Tuesday, May 22, 2012

Hanging in mid-air or enjoying the scenery?

I probably shouldn't be starting a blog late at night like this, but I'm going to anyway. 

It has been a roller coaster year this year for many reasons.  Right now I face not only the end of the year with an uncertainty of what school(s) I might work at next year, but I am also facing a bit of uncertainty about the arrival of our next child.  Those closest to me, including some of those I work with, have been very supportive this year after I was diagnosed with vasa previa. If you don't know what that is, and most probably won't, this is a condition where blood cells from the umbilical cord have attached themselves to the cervix preventing a natural birth for my child and potentially being lethal to the unborn.  It is a rare enough condition that a proper study has not been done since this condition, unfortunately, is usually only discovered after there has been a miscarriage or a stillbirth. I am fortunate that I had a very skilled sonographer for our sonogram this last March who saw the potential signs of this condition and pointed out to our OB who recommended us to a specialist to confirm this diagnosis.

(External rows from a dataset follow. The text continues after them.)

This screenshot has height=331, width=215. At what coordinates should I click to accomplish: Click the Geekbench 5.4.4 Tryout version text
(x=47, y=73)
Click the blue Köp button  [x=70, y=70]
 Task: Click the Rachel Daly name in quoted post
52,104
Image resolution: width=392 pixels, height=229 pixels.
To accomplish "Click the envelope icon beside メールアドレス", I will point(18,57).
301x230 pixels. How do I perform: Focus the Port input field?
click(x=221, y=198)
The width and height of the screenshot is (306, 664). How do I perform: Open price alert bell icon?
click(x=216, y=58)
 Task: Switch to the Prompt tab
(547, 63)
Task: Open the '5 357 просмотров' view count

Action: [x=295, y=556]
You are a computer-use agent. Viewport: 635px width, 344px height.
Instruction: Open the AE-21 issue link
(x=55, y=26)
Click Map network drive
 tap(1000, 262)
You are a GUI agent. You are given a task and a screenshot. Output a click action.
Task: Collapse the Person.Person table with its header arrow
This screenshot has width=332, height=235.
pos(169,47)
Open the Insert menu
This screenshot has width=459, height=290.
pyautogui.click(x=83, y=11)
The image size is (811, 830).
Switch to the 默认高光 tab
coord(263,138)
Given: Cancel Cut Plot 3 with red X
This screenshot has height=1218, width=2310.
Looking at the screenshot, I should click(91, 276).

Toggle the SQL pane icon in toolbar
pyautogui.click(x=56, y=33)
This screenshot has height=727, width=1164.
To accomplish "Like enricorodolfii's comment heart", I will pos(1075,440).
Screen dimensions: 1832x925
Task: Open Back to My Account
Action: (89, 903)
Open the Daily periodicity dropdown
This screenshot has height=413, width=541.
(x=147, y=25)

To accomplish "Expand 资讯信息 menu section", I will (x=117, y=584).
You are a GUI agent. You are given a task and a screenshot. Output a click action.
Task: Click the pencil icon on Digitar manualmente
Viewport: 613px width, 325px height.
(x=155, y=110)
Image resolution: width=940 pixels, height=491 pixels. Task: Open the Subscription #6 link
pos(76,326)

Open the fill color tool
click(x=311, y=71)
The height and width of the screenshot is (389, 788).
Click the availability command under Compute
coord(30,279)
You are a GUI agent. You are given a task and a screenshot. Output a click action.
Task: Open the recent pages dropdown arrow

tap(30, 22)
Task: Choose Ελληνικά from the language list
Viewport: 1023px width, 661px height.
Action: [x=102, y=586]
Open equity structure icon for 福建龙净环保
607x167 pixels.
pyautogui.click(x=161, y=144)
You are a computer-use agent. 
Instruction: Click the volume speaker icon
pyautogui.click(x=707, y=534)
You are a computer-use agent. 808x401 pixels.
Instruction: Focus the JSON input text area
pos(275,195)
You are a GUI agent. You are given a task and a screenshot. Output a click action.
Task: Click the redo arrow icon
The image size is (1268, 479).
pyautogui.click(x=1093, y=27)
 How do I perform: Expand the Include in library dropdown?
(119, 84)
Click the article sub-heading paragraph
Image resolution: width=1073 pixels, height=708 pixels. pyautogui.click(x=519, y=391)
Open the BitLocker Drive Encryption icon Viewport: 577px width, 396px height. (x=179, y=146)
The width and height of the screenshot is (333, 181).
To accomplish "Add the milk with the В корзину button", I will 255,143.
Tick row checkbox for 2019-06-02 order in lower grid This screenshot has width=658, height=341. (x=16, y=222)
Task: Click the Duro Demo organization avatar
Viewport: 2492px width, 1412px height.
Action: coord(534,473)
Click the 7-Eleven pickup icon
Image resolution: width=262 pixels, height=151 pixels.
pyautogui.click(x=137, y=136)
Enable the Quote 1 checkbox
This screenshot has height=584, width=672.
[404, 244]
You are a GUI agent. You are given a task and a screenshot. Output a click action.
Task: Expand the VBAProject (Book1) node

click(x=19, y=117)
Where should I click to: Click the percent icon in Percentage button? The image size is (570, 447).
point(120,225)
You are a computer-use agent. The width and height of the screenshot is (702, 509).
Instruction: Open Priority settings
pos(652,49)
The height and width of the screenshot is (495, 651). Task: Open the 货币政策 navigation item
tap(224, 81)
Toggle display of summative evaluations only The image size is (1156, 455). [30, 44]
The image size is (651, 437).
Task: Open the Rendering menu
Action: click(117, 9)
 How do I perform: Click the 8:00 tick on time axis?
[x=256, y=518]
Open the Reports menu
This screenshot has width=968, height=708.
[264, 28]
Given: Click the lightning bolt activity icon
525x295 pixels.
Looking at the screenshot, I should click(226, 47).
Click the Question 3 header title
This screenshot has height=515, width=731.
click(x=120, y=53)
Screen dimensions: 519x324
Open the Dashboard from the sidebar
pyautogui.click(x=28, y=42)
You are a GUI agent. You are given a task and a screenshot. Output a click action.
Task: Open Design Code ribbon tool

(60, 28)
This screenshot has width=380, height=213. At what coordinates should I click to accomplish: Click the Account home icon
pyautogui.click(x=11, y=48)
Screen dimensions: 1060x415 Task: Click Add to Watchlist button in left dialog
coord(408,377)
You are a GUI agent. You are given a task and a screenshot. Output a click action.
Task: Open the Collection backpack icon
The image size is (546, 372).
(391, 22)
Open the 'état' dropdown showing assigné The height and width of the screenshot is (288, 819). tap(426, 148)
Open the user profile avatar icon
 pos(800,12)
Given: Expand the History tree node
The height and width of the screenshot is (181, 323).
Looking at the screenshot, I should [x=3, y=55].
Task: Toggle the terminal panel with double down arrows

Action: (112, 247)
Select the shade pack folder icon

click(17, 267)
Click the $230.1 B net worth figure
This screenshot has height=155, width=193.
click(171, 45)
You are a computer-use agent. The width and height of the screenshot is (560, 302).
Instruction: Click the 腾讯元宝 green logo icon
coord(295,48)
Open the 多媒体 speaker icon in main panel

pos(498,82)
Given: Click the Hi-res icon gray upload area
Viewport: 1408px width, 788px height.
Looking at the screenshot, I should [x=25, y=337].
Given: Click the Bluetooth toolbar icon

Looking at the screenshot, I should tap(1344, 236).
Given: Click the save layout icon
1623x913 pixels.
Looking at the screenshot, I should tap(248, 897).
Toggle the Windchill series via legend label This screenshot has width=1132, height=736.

Thanks to my family, friends, and co-workers, I've made it so far without suffering any real complications. All though it has been interesting being told to not exercise when my job as a music teacher on a cart seems to be as full of exercise as if I were teaching say...physical education. ;-)  I have dialed back some and now I am looking at the last phase of things where I will be "enjoying" an extended stay in the hospital until the arrival of our newest family member this July (if not sooner).

This then is the reason behind starting this blog. It will be a place to keep family, friends and others up to date on what's happening as well as providing me a place to vent in my moments of frustration. Those who know me well know this may happen more frequently than I'd like since I am not one to just sit anywhere for any length of time. So please join me on this next leg of my life's path and see let's see where it takes us!